Unlike most normal people, I like writing about the budget. Not just the numbers that make your eyes glaze over, but the impacts on people. One story in that vein was about the impact of the failure by Congress to authorize CHIP and how it could leave New Mexico holding the bag. I also wrote about how New Mexico’s revenue still hadn’t recovered from the Great Recession and, relatedly, the state’s reserves are among the lowest of any state. These could seem like dry topics to some, but they are important and have real-life impacts.
Oh, and that Republican tax bill that just passed? It could blow a huge hole in the state’s budget.

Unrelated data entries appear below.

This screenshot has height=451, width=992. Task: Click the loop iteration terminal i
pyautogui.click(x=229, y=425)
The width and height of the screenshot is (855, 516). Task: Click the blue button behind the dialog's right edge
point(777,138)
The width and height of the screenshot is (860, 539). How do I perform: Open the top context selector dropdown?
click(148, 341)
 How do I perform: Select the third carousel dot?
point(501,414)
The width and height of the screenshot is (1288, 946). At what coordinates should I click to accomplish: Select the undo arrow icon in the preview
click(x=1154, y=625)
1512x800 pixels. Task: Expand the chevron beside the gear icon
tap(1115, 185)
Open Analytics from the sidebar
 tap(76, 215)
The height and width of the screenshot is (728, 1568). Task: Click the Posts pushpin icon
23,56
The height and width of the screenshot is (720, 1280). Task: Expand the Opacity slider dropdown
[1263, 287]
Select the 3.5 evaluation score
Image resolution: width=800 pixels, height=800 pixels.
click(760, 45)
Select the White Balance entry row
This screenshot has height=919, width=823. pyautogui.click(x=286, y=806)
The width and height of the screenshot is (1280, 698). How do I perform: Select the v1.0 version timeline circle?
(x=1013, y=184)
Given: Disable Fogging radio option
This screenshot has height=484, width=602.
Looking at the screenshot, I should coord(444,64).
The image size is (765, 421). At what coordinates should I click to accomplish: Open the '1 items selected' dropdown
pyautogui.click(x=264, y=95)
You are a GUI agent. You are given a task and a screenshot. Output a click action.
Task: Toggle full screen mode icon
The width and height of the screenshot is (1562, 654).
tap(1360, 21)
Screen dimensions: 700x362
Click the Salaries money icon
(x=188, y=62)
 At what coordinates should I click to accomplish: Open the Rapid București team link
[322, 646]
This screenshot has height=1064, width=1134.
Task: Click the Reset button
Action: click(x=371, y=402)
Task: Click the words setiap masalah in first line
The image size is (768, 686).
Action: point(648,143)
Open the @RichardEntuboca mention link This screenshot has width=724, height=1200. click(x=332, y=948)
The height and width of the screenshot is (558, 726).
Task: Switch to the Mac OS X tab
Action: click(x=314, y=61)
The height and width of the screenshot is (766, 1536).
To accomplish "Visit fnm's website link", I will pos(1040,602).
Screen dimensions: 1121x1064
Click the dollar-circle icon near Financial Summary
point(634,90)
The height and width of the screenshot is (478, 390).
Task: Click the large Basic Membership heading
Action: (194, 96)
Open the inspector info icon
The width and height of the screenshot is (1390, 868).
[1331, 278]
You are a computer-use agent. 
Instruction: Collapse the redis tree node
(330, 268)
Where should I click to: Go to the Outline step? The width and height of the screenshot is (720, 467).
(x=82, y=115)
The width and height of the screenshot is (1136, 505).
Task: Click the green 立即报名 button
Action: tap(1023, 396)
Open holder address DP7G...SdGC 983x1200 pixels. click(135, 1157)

On a lighter note, New Mexico and Colorado raced to be the first to create a specialty license plate featuring chile. New Mexico ended up winning the race when Gov. Susana Martinez announced MVD would create the specialty plate (it isn’t the prettiest license plate, unfortunately).
As with most political reporters, I enjoy covering elections. Two of my favorite stories weren’t about elections that happened this year, but were focused on 2018. This summer, I looked at which state House races could be in play, and if Democrats could expand their majority. After big victories by Democrats in Albuquerque and Las Cruces (and in Virginia), I reexamined the topic.
Another topic I’ve been covering is the push for right-to-work shifting to the county level. In Sandoval County (where I lived for most of my life), two county commissioners, aided by some high profile conservative groups, want to impose the law. It’s not clear if it’s legal to do this at the county level. And in public meetings, union supporters slammed the effort and unions promised an expensive lawsuit. This is another story that will continue into 2018.
As an editor, a lot of my focus is on stories that our writers did. One was by Joey, who left New Mexico for the cold climes of Minnesota. He wrote a profile of Curtis Boyd, “the controversial and celebrated abortion provider.” The story was a collaboration between NM Political Report and the Santa Fe Reporter, like some of our other best stories of the year.
And, of course, there was Laura Paskus nominating the Interstate Stream Commission for the “black hole award” for failure to follow open records laws and the Open Meetings Act. They “won” the dubious award.
Ah, who am I kidding? The best story I wrote was about new Albuquerque Mayor Tim Keller introducing a metal band.